Operations 10 min read

Google Production Environment: Network, Data Center, Cluster Management, Storage, Monitoring, and Deployment Workflow

The article explains Google’s end‑to‑end production infrastructure—including the edge network, data‑center hierarchy, Borg‑based cluster management, storage systems like Colossus and Spanner, monitoring with Borgmon, inter‑task RPC via Stubby, and the code‑to‑production pipeline using Piper, Blaze, Rapid, and Sisyphus—illustrating how requests travel from users to services in milliseconds.

Architecture Digest
Architecture Digest
Architecture Digest
Google Production Environment: Network, Data Center, Cluster Management, Storage, Monitoring, and Deployment Workflow

This is a summary of a Google SRE engineer’s May 2018 talk that outlines Google’s overall website infrastructure and code‑release process; for deeper details see the book *Site Reliability Engineering*.

Original video link: https://youtu.be/dhTVVWzpc4Q

Network Layer

Google Edge network connects globally distributed data‑centers via the B4 backbone.

Inside a data‑center, the Jupiter switch aggregates hundreds of physical switches into a single logical switch with about 1.3 PB/s bandwidth.

Incoming web requests reach a Google Front End (GFE) which acts as a reverse proxy and forwards the request to internal services.

The Global Software Load Balancer (GSLB) performs load balancing on three levels:

Geographic level (e.g., requests to google.com).

Product level (e.g., Maps, YouTube).

RPC level.

Thus a user request traverses the ISP, Google edge network, GFE, GSLB, Jupiter, and finally reaches the target service within a few milliseconds.

Data Center

The data‑center hierarchy is:

Campus – may contain multiple data‑centers (similar to a region or availability zone).

Data‑center – contains multiple clusters.

Cluster – consists of many rows.

Row – holds many racks.

Rack – holds many machines.

Campus > Data‑center > Cluster > Row > Rack > Machine

Cluster Management

Clusters are managed with jobs and tasks (similar to Netflix Titus). Engineers submit jobs via an internal tool; Borg, Google’s container manager, schedules tasks onto machines. If a task fails, Borg automatically retries.

Borg Name Service (BNS) provides a hierarchical naming scheme

/bns/<cluster>/<user>/<job name>/<task number>

that maps to IP:port addresses and stays synchronized.

Lock Service

The BNS‑to‑IP mapping is stored in Chubby, a distributed lock service that also offers a file‑system‑like API and achieves consensus via the Paxos algorithm.

Storage System

HDD + SSD – physical storage devices.

D – a disk service that provides temporary storage for running jobs.

Colossus – Google’s distributed file system built on GFS, offering durability, replication, and encryption.
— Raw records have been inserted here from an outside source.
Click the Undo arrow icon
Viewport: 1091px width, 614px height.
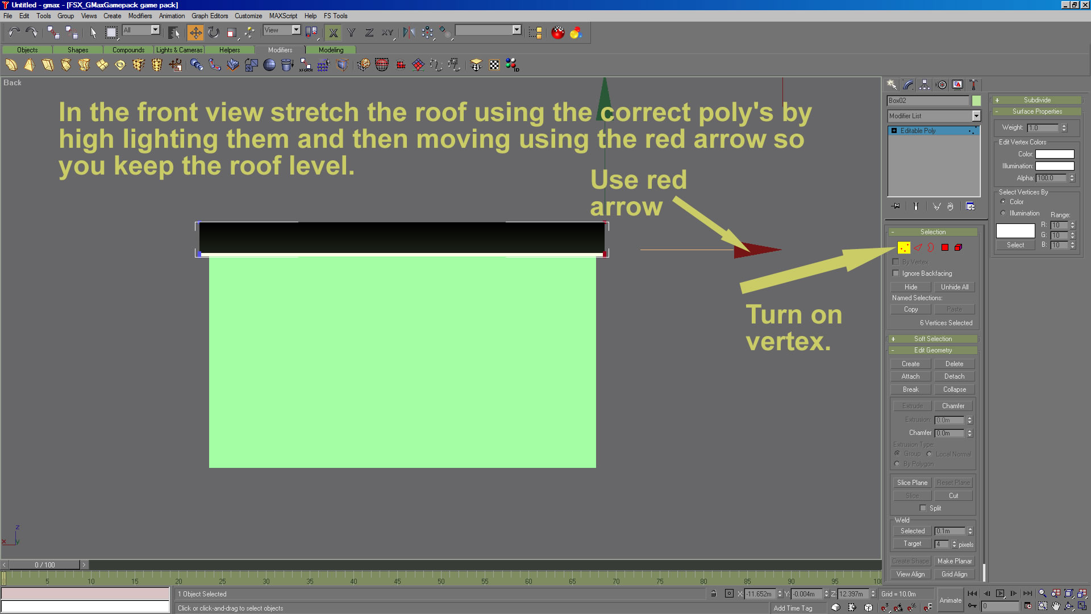click(14, 33)
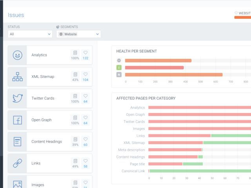Screen dimensions: 251x188
Task: Click the gray N segment badge
Action: (x=119, y=75)
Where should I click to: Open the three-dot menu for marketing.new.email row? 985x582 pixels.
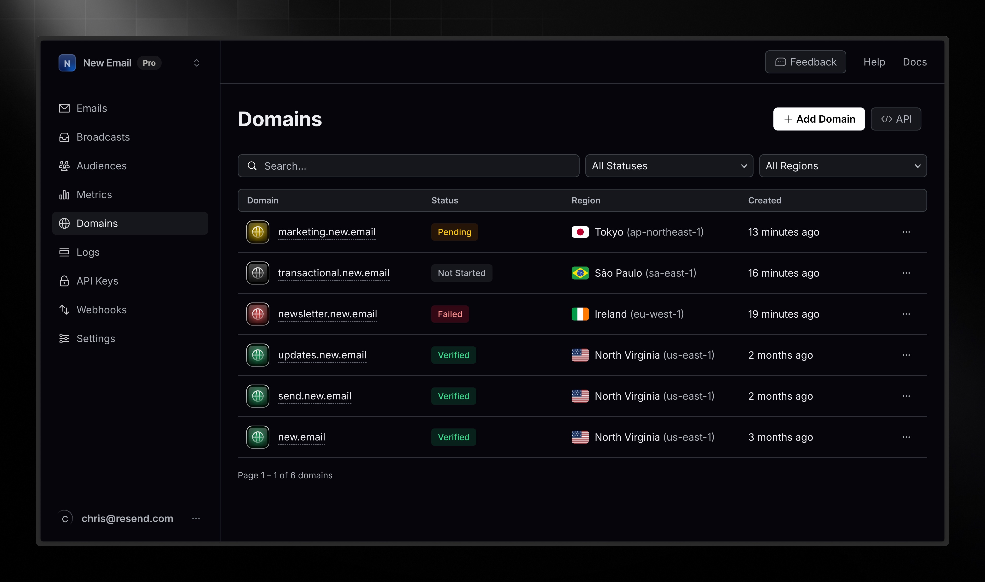tap(906, 232)
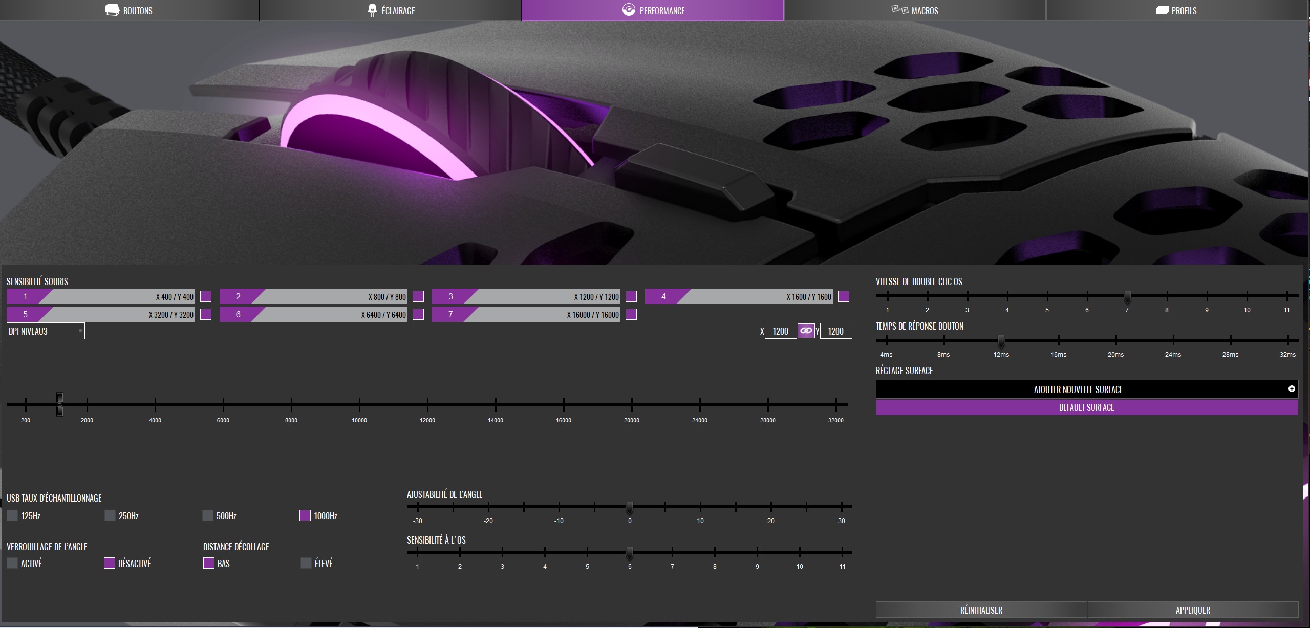The width and height of the screenshot is (1310, 628).
Task: Expand the Ajouter Nouvelle Surface bar
Action: tap(1078, 389)
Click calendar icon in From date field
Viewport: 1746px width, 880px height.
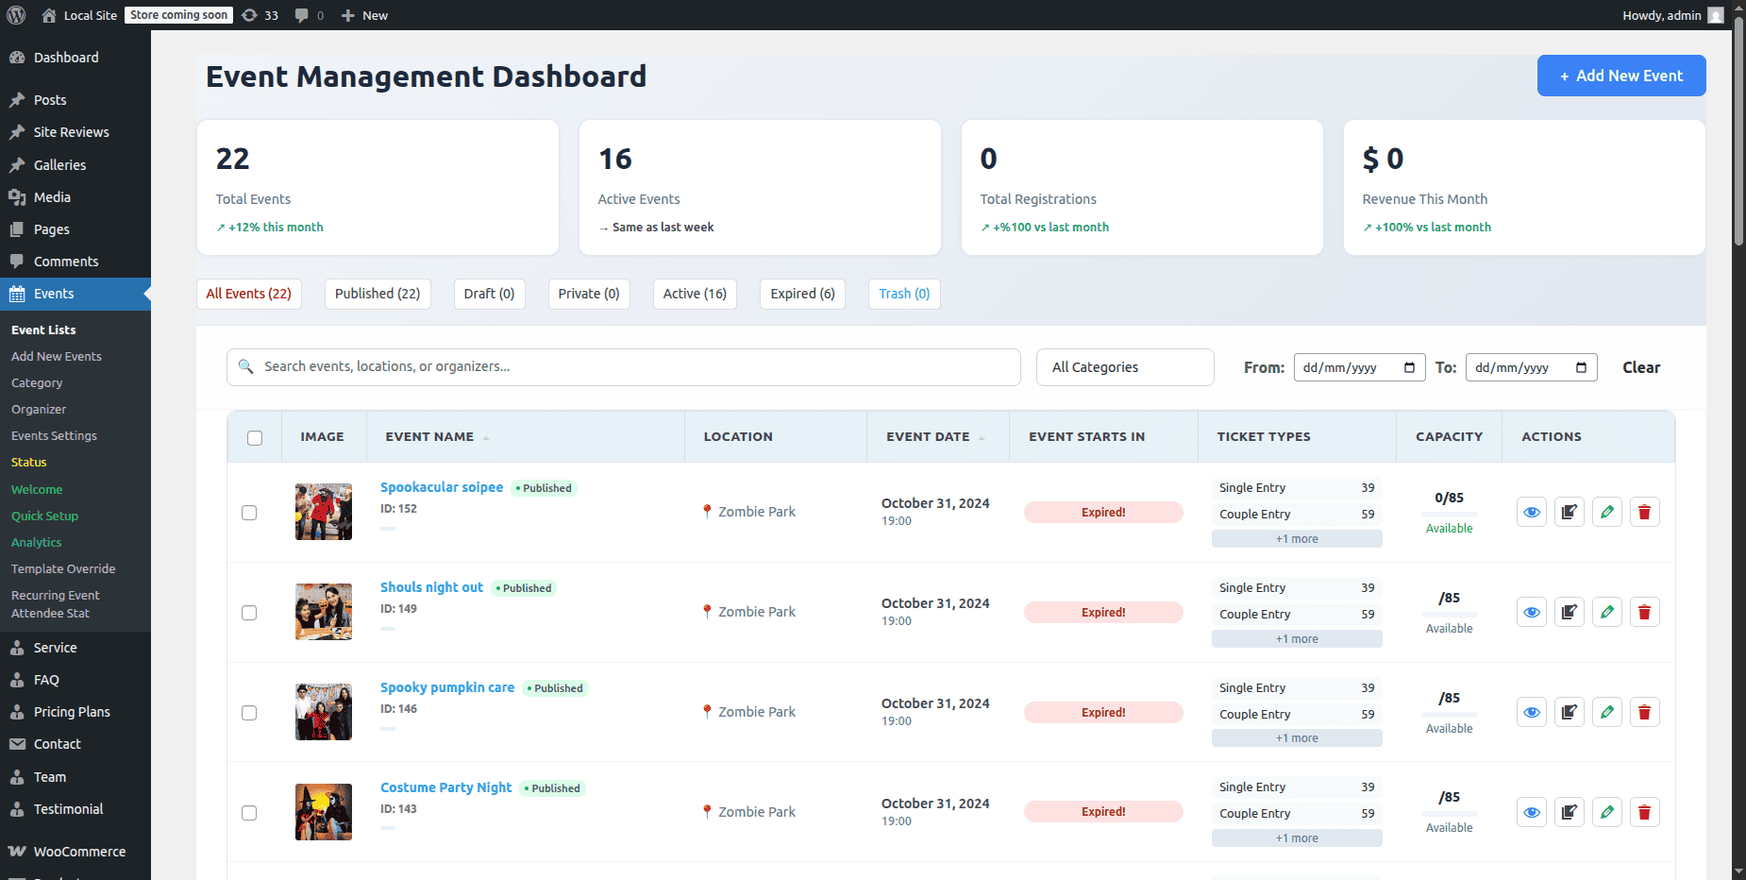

Bigtable – a NoSQL database that stores ordered data with eventual consistency across clusters.

Spanner – a NewSQL database that combines relational semantics with NoSQL‑scale horizontal scalability.

Through Borg, a cluster can behave like a single machine, running jobs and storing data, but failures must be handled (e.g., a job interrupted by a machine crash).

Monitoring

Borgmon, the monitoring tool for Borg, collects task status from many levels, aggregates it to a global Borgmon, and forwards metrics to Google’s time‑series database and alert manager. High error rates trigger alerts.

Prober periodically sends requests to task‑hosting servers to measure response latency, providing another health‑check perspective; its data also feeds into Borgmon.

Inter‑Task Communication

Tasks communicate via Stubby, an RPC service built on HTTP and protobuf. In practice, protobuf messages are used for RPC between tasks.

From Code to Production

Google uses a monolithic repository managed by Piper (similar to Git). By 2016 Piper stored ~1 billion files, 20 billion lines of code, 9 million source files, ~86 TB of data, and 35 million commits.

When code is submitted, engineers write a changelist and undergo review via Rietveld. After approval, a presubmit check runs static analysis; passing code is committed.

Blaze (open‑source counterpart Bazel) builds the code into binaries, requiring engineers to specify outputs and dependencies.

Continuous testing runs automated tests on the latest repo revision. Upon success, the Rapid tool invokes Blaze to produce an MPM (Midas Package Manager) package, which includes name, version, and a signature for authenticity.

Sisyphus, Google’s deployment system, takes the MPM package and performs the actual deployment, supporting strategies such as immediate or canary roll‑outs.

Summary

Piper for code submission, Blaze for building.

Rapid creates signed MPM packages.

Borg (with Chubby) runs jobs and stores data.

User requests travel through edge, GFE, B4, GSLB, Jupiter to reach a server.

Task communication uses protobuf and Stubby.

Spanner serves as the primary database.

Borgmon and Prober provide monitoring and alerting.

Future feature releases use Continuous testing, Rapid, and Sisyphus.